Instructions for the task
The word "agent" marks the lines to report; pull each of them from the listing.

::::::::

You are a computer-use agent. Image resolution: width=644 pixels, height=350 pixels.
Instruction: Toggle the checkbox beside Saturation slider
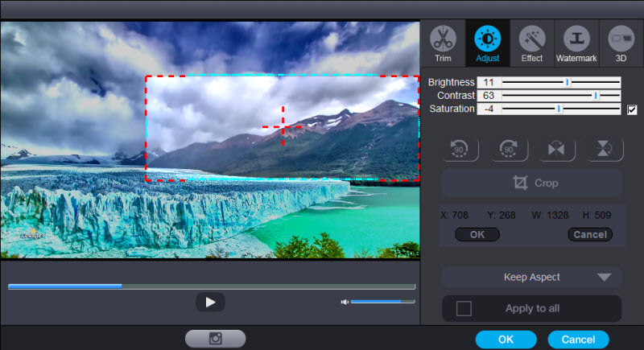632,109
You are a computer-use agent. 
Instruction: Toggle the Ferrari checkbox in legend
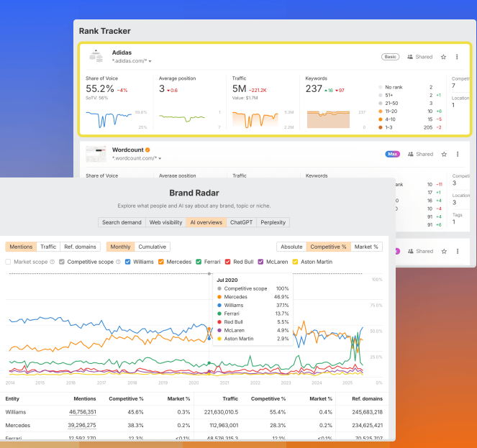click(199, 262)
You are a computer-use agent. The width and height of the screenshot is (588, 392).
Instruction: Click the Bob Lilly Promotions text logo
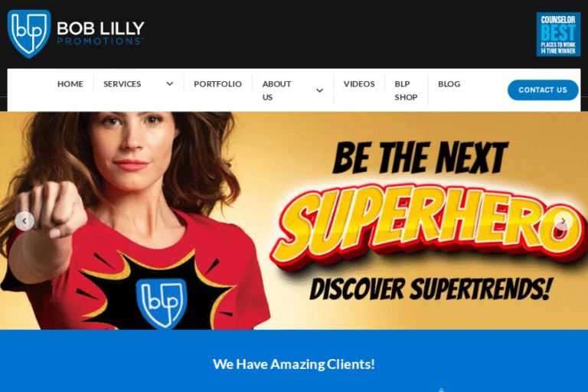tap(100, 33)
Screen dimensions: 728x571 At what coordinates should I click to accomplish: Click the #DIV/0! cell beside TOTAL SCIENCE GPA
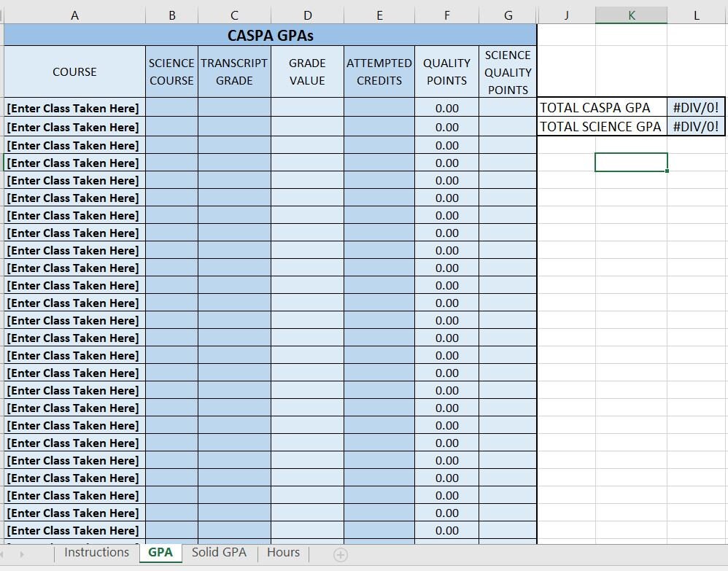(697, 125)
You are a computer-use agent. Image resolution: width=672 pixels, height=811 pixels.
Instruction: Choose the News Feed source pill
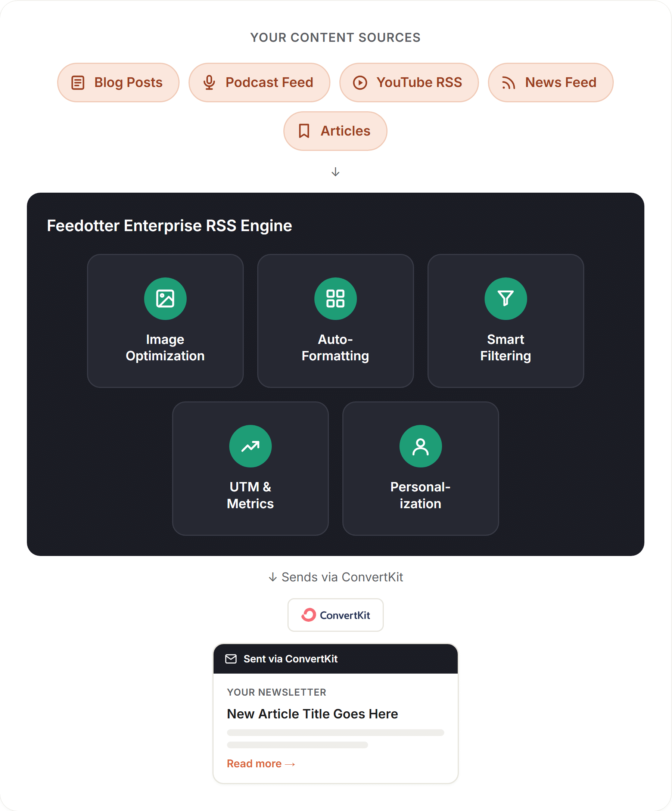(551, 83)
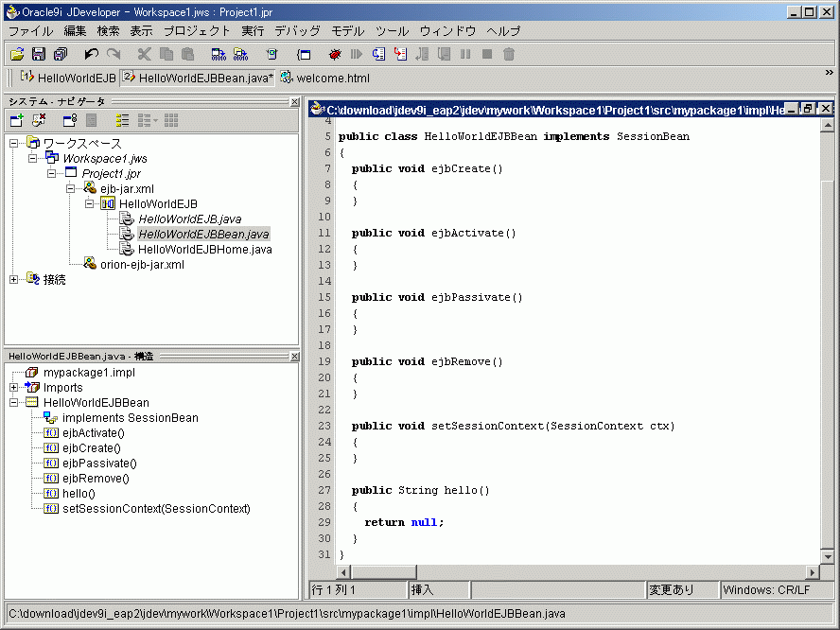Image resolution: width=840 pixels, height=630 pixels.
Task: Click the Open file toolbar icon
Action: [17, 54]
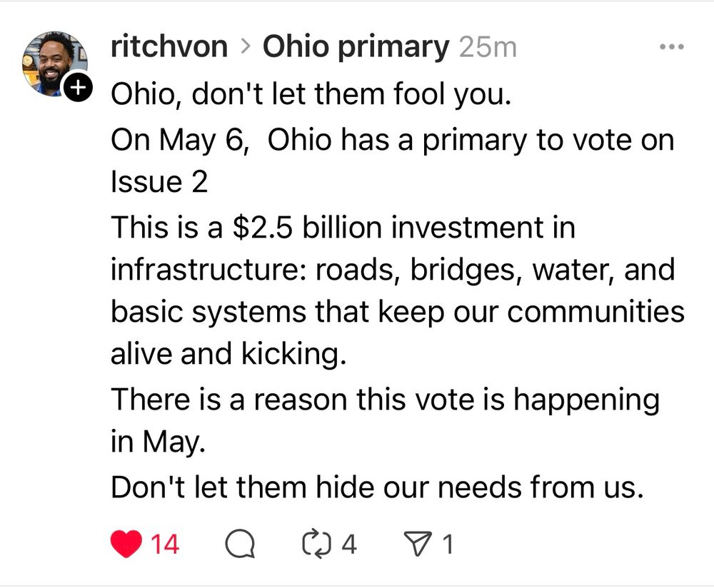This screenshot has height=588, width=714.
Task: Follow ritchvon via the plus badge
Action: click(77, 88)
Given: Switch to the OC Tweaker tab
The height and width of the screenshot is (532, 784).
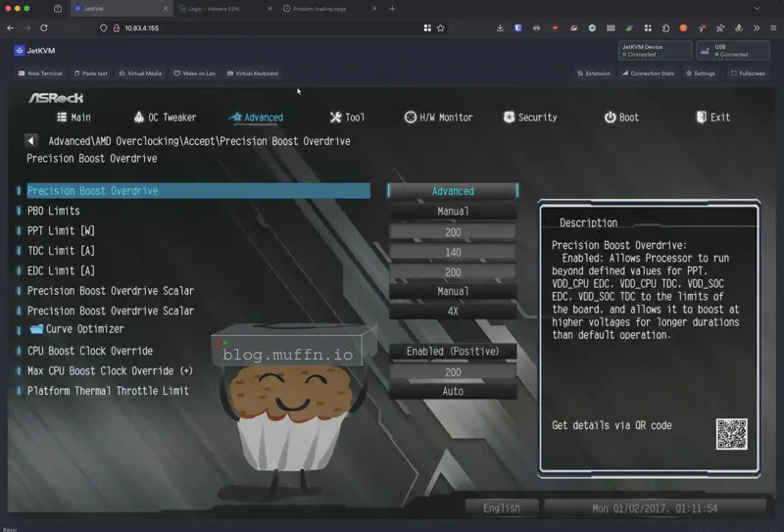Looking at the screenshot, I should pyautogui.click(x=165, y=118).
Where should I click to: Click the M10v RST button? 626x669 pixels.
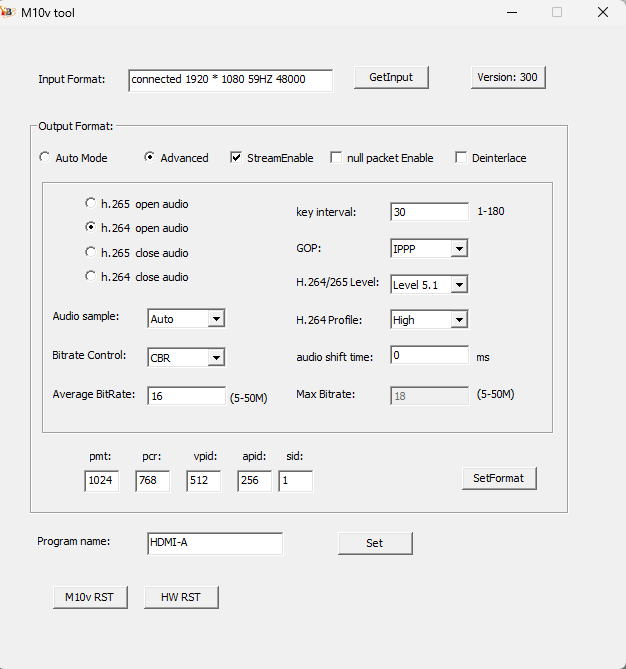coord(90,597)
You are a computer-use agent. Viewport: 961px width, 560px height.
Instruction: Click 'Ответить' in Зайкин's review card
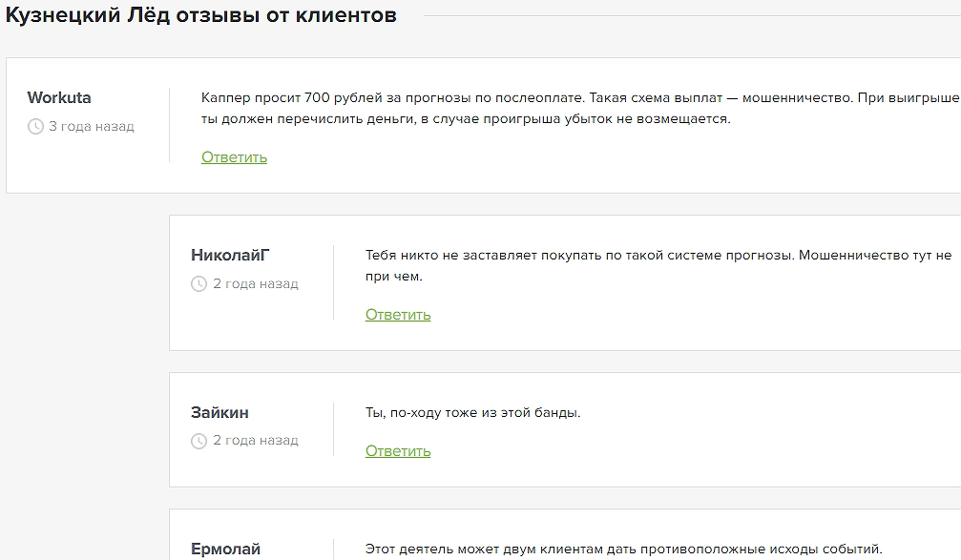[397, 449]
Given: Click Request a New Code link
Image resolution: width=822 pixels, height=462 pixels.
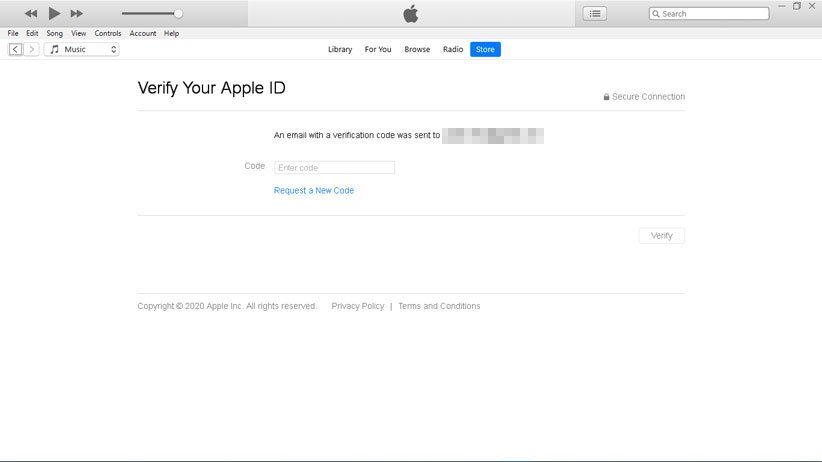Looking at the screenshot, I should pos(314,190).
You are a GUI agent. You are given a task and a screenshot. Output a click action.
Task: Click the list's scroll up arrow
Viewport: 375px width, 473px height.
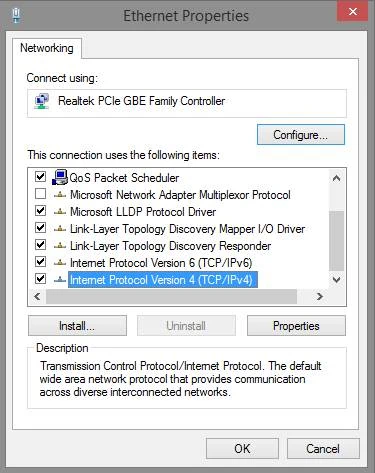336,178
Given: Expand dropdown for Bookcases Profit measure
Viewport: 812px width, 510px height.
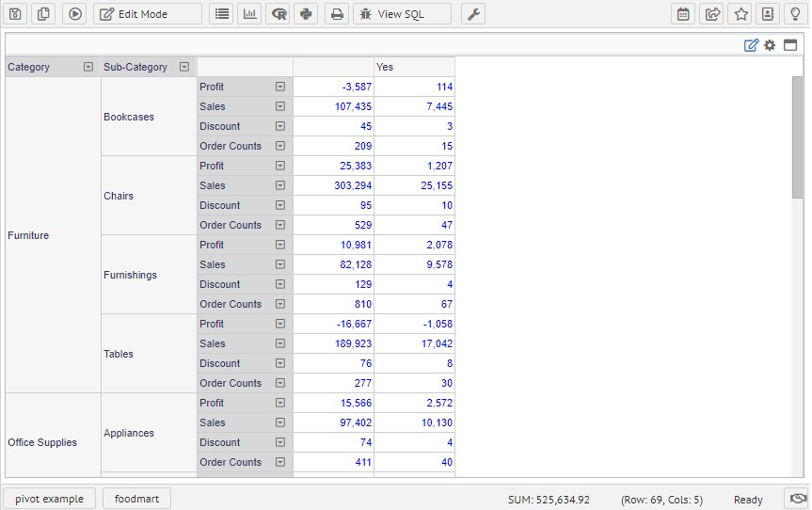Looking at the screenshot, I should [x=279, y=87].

::::::::

Completed task
You are a computer-use agent. Image resolution: width=644 pixels, height=350 pixels.
You are a computer-use agent. 
You are a computer-use agent. The width and height of the screenshot is (588, 392).
You are a computer-use agent. Image resolution: width=672 pixels, height=811 pixels.
You are a computer-use agent. Viewport: 961px width, 560px height.
You are a GUI agent. You are given a task and a screenshot. Output a click action.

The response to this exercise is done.